Check every line of the records below for the string "Open" and copy the ones that have it.

# Extracted records:
******

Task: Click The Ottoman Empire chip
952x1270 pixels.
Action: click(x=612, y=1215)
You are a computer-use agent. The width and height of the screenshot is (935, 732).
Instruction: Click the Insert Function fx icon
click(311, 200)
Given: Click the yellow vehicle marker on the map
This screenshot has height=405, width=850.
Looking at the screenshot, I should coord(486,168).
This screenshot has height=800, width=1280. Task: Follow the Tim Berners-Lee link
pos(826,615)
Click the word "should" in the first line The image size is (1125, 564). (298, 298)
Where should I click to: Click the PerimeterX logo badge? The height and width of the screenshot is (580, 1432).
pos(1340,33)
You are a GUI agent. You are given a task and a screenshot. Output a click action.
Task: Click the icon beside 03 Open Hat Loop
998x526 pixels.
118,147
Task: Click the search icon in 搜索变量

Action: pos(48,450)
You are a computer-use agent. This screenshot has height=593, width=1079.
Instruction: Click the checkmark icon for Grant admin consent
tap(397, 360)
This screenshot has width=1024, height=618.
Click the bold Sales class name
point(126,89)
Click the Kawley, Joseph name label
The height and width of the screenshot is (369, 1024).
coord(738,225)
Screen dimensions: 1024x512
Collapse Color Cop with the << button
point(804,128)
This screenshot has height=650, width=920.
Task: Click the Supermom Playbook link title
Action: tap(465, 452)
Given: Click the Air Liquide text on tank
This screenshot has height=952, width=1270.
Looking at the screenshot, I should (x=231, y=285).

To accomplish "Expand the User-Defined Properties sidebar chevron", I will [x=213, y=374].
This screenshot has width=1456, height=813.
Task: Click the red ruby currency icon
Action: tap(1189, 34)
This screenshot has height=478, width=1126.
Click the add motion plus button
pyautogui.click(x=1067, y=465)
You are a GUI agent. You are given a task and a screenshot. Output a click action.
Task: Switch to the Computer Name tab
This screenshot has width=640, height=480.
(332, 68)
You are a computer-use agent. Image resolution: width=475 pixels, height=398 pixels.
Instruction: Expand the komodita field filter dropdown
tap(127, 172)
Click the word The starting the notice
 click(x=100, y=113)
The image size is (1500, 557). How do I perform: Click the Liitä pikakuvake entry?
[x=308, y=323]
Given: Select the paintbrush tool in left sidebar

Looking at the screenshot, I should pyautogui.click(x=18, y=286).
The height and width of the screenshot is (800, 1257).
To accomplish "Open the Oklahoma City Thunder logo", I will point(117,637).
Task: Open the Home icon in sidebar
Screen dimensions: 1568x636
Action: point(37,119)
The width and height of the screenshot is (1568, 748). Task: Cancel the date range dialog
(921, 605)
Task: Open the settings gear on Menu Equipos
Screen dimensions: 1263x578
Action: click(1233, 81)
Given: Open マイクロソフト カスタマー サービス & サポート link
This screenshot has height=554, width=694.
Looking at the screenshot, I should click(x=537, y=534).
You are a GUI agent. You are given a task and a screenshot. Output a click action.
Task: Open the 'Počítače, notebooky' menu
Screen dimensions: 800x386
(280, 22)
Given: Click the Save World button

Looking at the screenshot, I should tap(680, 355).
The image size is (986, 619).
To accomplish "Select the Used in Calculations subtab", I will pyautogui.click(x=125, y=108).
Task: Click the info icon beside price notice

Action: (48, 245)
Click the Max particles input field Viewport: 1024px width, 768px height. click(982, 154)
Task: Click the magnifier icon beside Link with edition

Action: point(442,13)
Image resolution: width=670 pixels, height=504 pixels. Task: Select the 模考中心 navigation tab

******

# Solution to this task:
Task: Click the icon beside 03 Open Hat Loop
To accomplish "Open the Oklahoma City Thunder logo", I will point(117,637).
Task: Open the Home icon in sidebar
Task: Open the settings gear on Menu Equipos
Given: Open マイクロソフト カスタマー サービス & サポート link
Task: Open the 'Počítače, notebooky' menu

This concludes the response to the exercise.